Middle English poems of a political nature are linked with Latin and vernacular prophecies. Prophecies in this sense are predictions concerning kingdoms or peoples; and these predictions are often eschatological or apocalyptic. The prophetic tradition in English derives in from Geoffrey of Monmouth's History of the Kings of Britain (1136), otherwise called "Prophecies of Merlin;" this work is prelude to numerous books devoted to King Arthur. In 18th century England, prophecy as poetry is revived by William Blake who wrote: America: A Prophecy (1783) and Europe: A Prophecy (1794).

Contemporary American poetry is also rich in lyrics about prophesy, including poems entitled Prophecy by Dana Gioia and Eileen Myles. In 1962, Robert Frost published "The Prophets Really Prophesy as Mystics the Commentators Merely by Statistics". Other modern poets who write on prophets or prophecy include Carl Dennis, Richard Wilbur, and Derek Walcott.

==Explanations==
According to skeptics, many apparently fulfilled prophecies can be explained as coincidences, possibly aided by the prophecy's own vagueness, and others may have been invented after the fact to match the circumstances of a past event (an act termed "postdiction").

Bill Whitcomb in The Magician's Companion observes, One point to remember is that the probability of an event changes as soon as a prophecy (or divination) exists. . . . The accuracy or outcome of any prophecy is altered by the desires and attachments of the seer and those who hear the prophecy.

Many prophets make a large number of prophecies. This makes the chances of at least one prophecy being correct much higher by sheer weight of numbers.

===Psychology===
The phenomenon of prophecy is not well understood in psychology research literature. Psychiatrist and neurologist Arthur Deikman describes the phenomenon as an "intuitive knowing, a type of perception that bypasses the usual sensory channels and rational intellect."

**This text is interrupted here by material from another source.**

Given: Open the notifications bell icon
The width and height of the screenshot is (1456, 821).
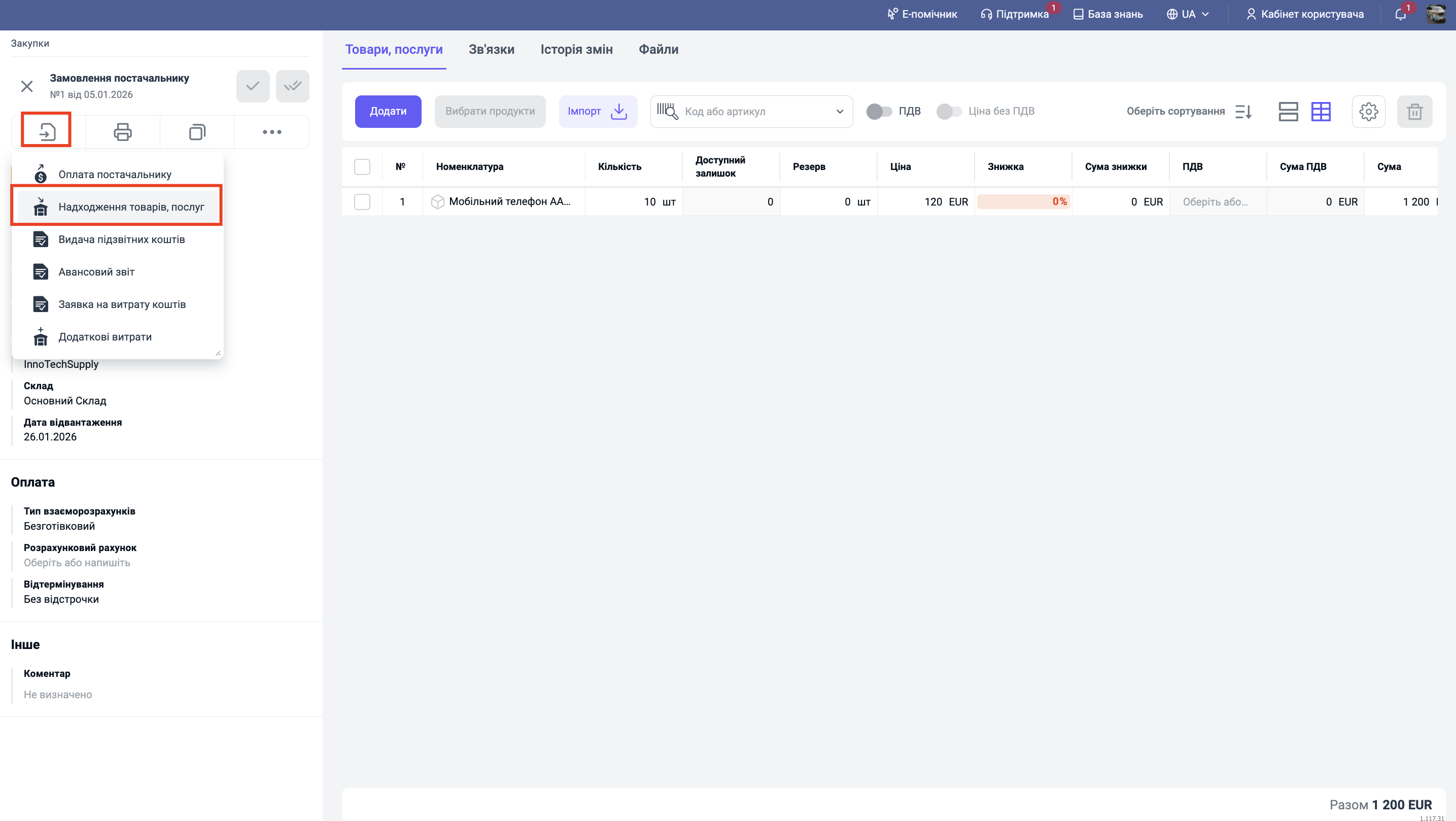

"(P)rophecy can be likened to a bridge between the individual 'mystical self' and the communal 'mystical body'," writes religious sociologist Margaret Poloma. Prophecy seems to involve "the free association that occurred through the workings of the right brain."

Psychologist Julian Jaynes proposed that this is a temporary accessing of the bicameral mind; that is, a temporary separating of functions, such that the authoritarian part of the mind seems to literally be speaking to the person as if a separate (and external) voice. Jaynes posits that the gods heard as voices in the head were and are organizations of the central nervous system. God speaking through man, according to Jaynes, is a more recent vestige of God speaking to man; the product of a more integrated higher self. When the bicameral mind speaks, there is no introspection. In earlier times, posits Jaynes, there was additionally a visual component, now lost.

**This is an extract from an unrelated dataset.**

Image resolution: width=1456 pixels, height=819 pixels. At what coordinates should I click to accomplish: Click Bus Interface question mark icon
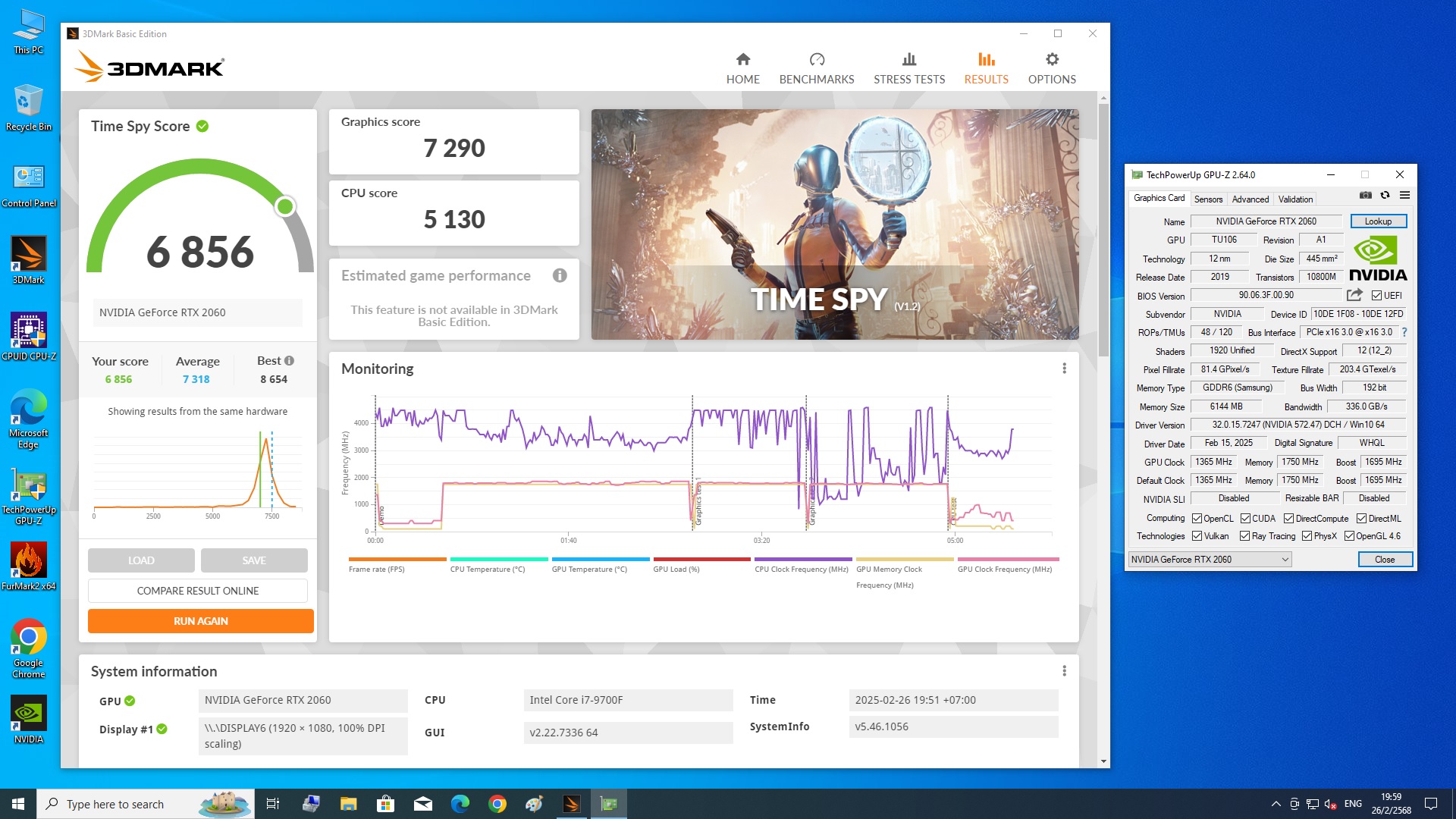pos(1404,332)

Child development and consciousness author Joseph Chilton Pearce remarked that revelation typically appears in symbolic form and "in a single flash of insight." He used the metaphor of lightning striking and suggests that the revelation is "a result of a buildup of resonant potential." Pearce compared it to the earth asking a question and the sky answering it. Focus, he said, feeds into "a unified field of like resonance (and becomes) capable of attracting and receiving the field's answer when it does form."

Some cite aspects of cognitive psychology such as pattern forming and attention to the formation of prophecy in modern-day society as well as the declining influence of religion in daily life.